# Chic I51 - Mega Bucks so Where's My Toast?



## shackman (May 6, 2007)

Initial impressions...

Had the van since Wednesday and headed for Vanbitz down the M6/M5 Sunday. She drove like a dream apart from a few niggly rattles.

Watched the GP yesterday with the installed sat dish/TV, great! First problem then arose when later attempts to watch a programme failed. Just couldn't get it to play. Tried again this evening with the same result however the problem was eventually solved by a judicious slap on the side of the Sky box!

Second problem found is with the Alde heating system. I do not know where its temperature sensor is but, for example the Alde control box will show a temp of 24.5 whereas the Carthago control box (and Nautic Kit) shows the temp at 15. The result is the heating will not kick-in even though it is turning nippy. OK, the way round it is to push up the required temp setting to over 24.5 instead of a comfy 20-22 range. Not ideal but wow the overall heating is superb.

Final niggle is a lack of toast! Lunch today was boiled eggs with intended attendant soldiers. Nope! Although the TEC tower oven selection worked fine and the three ring burners were also fine, attempts to use the TEC grill mode failed. Initially it ignited fine but it would not stay on when I released the knob. Eventually it stayed on when the knob was released but after a few mins it just went out. It then took ages to get it re-lit but again after a short while it went out again. Gas supply was not the problem so I don't know what the cause is.

I know these are only minor little niggles and our overall satisfaction level with the motorhome is sky high, but after the long wait and the megabucks price tag a few slices of toast would have been nice.

I like toast.....


----------



## bobandjane (Dec 29, 2007)

What one needs is one of these: 

http://www.argos.co.uk/webapp/wcs/s...0001151&langId=-1&searchTerms=camping+toaster

I have toast and marmalade every day, and for one or two slices perfect.

Bob.


----------



## Motorhomersimpson (May 9, 2005)

Hi shackman,

pleased you are enjoying the new van, even though you have minor niggles  

The sky box! they can freeze or fail, just take the card out if you have one fitted, unplug it completely and leave it about a minute, then plug it back in and wait until it does it's thing - searching etc - then replace card if fitted, it resets the box and should be no problem afterwards.

As for the toast, Bob has linked what I use and they are very good for toasting, better than any grill I have used on any motorhome we've had, but you should return the motorhome to the dealer as your grill is not working as it should, yes you need to hold the button a while to get it warmed up, but when lit, it should stay lit until you switch it off.

Good luck and enjoy your new motorhome.

Rob


----------



## gandj (May 11, 2005)

We find the same with the Alde temperature sensors. We find that a setting of 24 on the Alde control box gives us a comfortable temp. And, while travelling, we wind it up to 28 half hour before stopping to get the engine to heat radiators and water.

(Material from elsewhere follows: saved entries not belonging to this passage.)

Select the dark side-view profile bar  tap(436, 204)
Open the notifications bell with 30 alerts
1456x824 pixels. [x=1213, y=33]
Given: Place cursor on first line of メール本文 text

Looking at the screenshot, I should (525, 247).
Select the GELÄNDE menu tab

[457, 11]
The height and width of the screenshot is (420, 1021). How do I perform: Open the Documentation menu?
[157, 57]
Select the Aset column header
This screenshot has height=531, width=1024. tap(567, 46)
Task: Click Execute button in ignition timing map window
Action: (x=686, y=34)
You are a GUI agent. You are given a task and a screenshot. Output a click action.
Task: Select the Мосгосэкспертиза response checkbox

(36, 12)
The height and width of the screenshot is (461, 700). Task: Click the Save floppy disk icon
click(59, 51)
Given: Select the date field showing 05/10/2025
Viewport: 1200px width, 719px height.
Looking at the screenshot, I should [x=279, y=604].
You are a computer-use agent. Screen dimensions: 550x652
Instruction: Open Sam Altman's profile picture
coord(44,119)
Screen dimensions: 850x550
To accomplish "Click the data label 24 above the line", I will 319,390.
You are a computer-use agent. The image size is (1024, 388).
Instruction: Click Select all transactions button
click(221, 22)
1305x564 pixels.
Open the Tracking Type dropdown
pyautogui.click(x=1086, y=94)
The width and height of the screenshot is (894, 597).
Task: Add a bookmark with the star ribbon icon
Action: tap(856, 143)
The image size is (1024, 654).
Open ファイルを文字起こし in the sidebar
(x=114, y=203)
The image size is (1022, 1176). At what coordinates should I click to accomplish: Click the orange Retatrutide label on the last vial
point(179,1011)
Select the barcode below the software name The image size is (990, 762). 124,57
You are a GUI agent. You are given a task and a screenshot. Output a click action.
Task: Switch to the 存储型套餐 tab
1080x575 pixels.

This is a wonderful feature.

I don't know where the actual Alde and Carthago sensors are - but would like to know. The side seat by the door has the switch for the engine preheat (if fitted) and beside this is a 2cm dia 'thing'. This is the Carthago control box internal temperature sensor. (Blow on it and watch the temp). But have not found where the Alde sensor is.

We have the Webasto diesel heater fitted, which at first we thought a bit of an expensive white elephant (our choice). But here in Spain, where 6amp elec is often the case, it is coming into its own. Half an hour in the morning brings the temp up, so that the Alde, running on 1Kw, can then take over and maintain. Its brilliant, and I would recommend it to anyone who is not always going to be connected to CC 13amp supply. It conserves our gas, and, as many of you will know, lpg refills are not so easy in Spain.

Graham


----------



## silverbullet (Apr 17, 2008)

*Alde/Satelitte/Grill problems on Carthago*

Some thoughts on above:
1. Alde have a method of aligning the temp on their panel with the ambient temp. Look in the DVD sent with the Carthago
2. It might be the scart cable on Sky box loosening with travel. Check on back of Sky box. Failing that it could be loose, down at the bottom of the TV. Get Lowdhams to fix
3. Do not expect dealer to fix oven. Dometic come out to you direct and there is a number for them in your docs

All the best


----------